Once he got home he sipped a bottle of gin. He drunk until the last drop fell in his mouth. He was laughing boisterous­ly according to his roommates. After knocking down the bottle and puffing those hearty laughter he went directly to their room while the other vendors stayed on the sala floor to watch television that night. His acquaintan­ces thought he went straight to bed. His stomach was full of alcohol. They never thought it was part of his dreadful plan.

When they’re done watching, they noticed that the door was locked. They knocked but no one answered. No one opened. All thought he was only sleeping. They had to get the duplicate key from the owner. When they pushed the door open they all saw him, hanging breathless from a rope tied against the ceiling. It was a horrific sight. It was too late for them to revive the man. He was dead.

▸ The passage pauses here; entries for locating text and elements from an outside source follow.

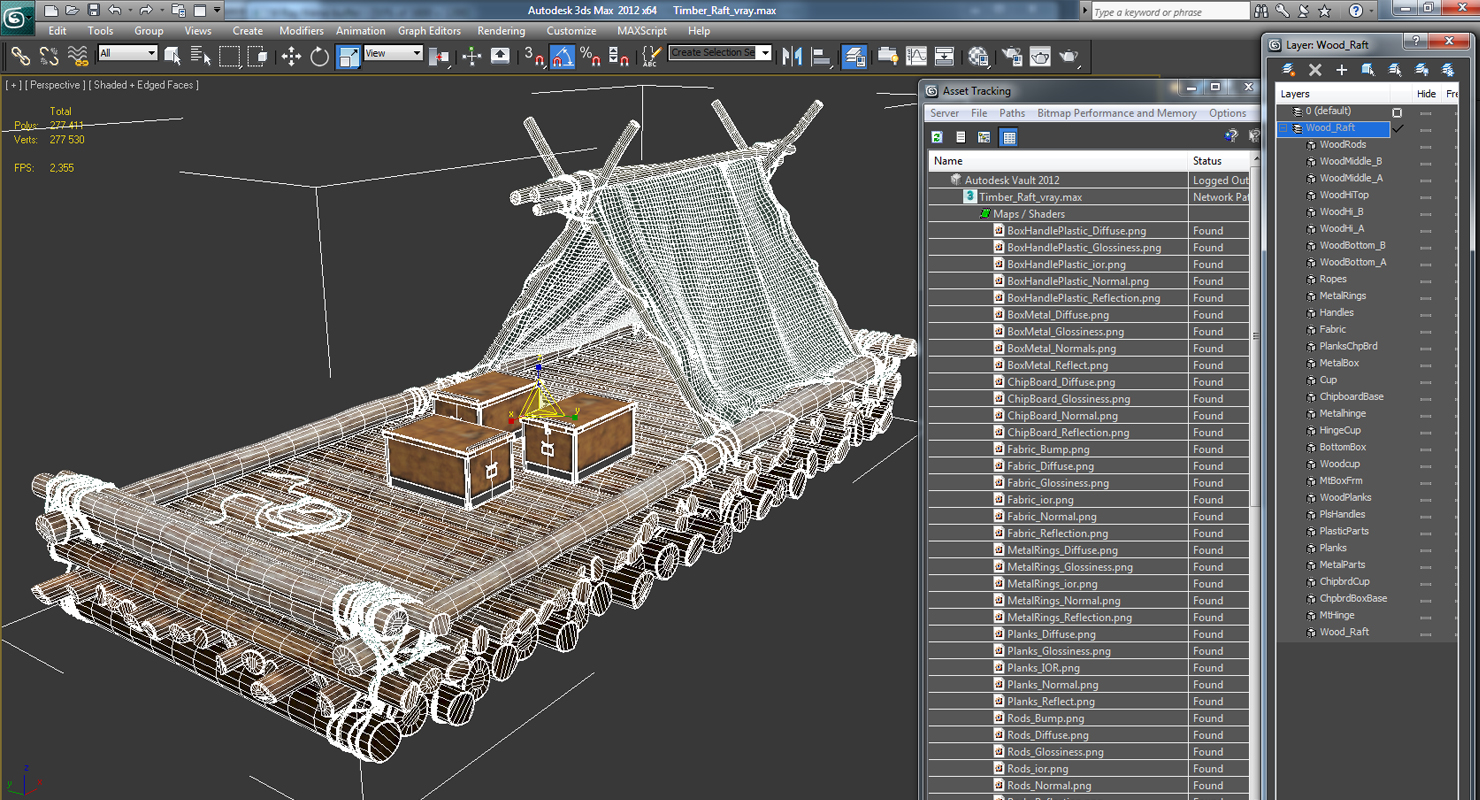
Task: Open the Curve Editor toolbar icon
Action: (916, 57)
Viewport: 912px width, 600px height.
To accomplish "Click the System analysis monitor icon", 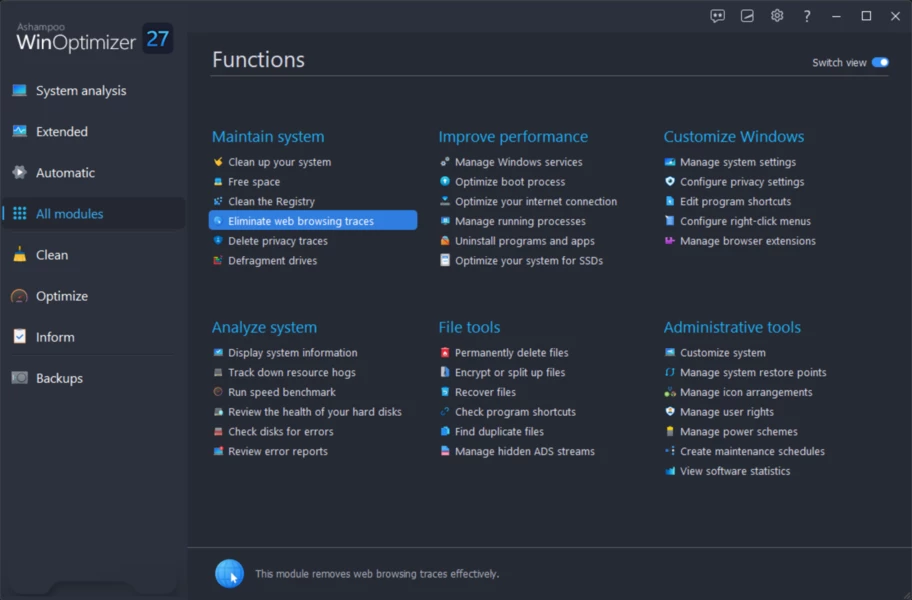I will click(x=19, y=90).
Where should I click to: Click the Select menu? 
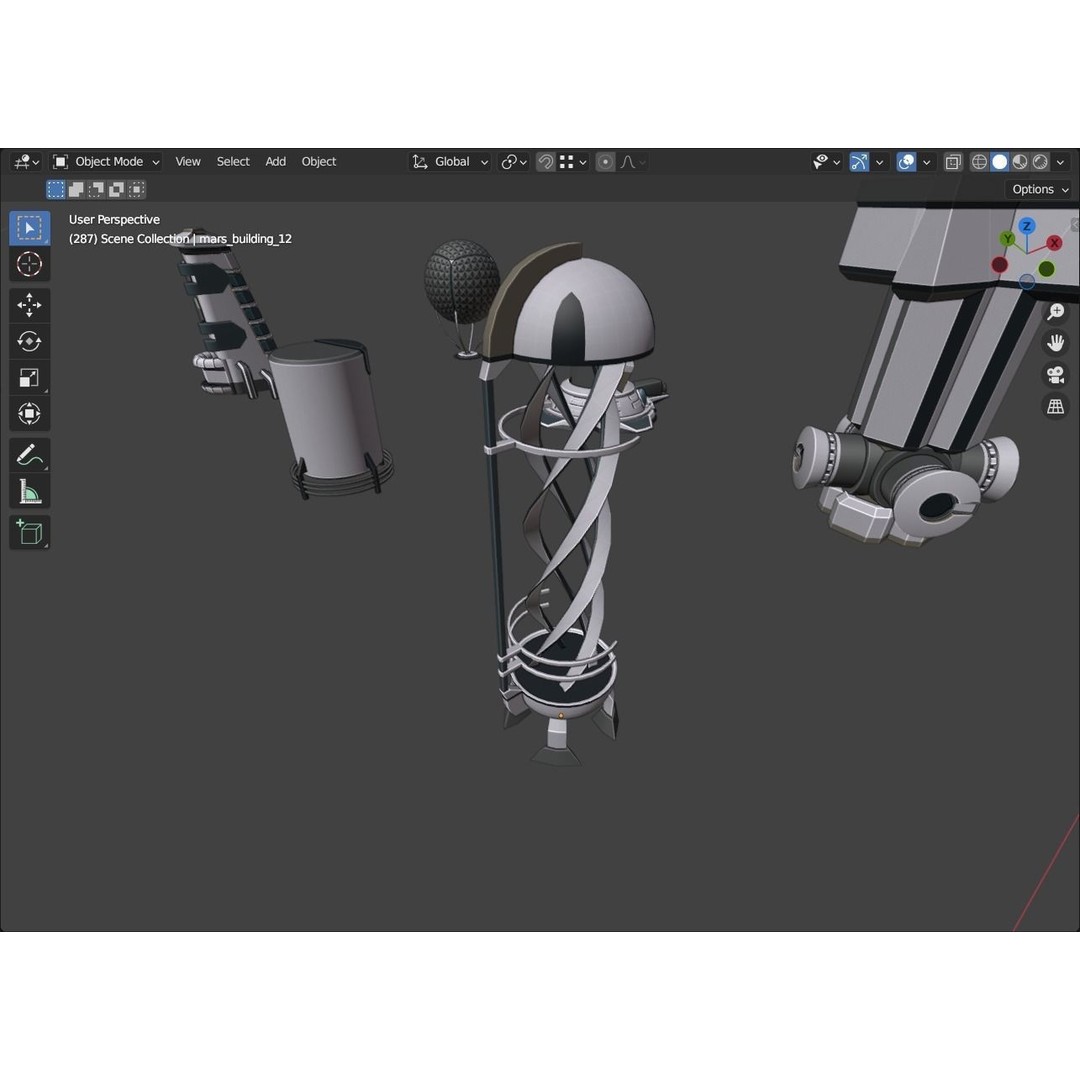tap(233, 162)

Depression is a gigantic force that penetrates and succumb the mind. It spares no one. Without any strong dispositio­n or any support, the battle is likely to lose. It attacks silently. That’s what makes it dangerous.

One never sees it coming. When they do sometimes it is too late. It works like a devil that convinces you that hope is nothing but gone.

Though reality proves hope never walks away after all. When people around are not keen in observing the difference­s of people’s attitude no matter how little there may be, and the person keeps every single bit of pain to himself, the danger of losing one’s mind and one’s life are never far. Never far.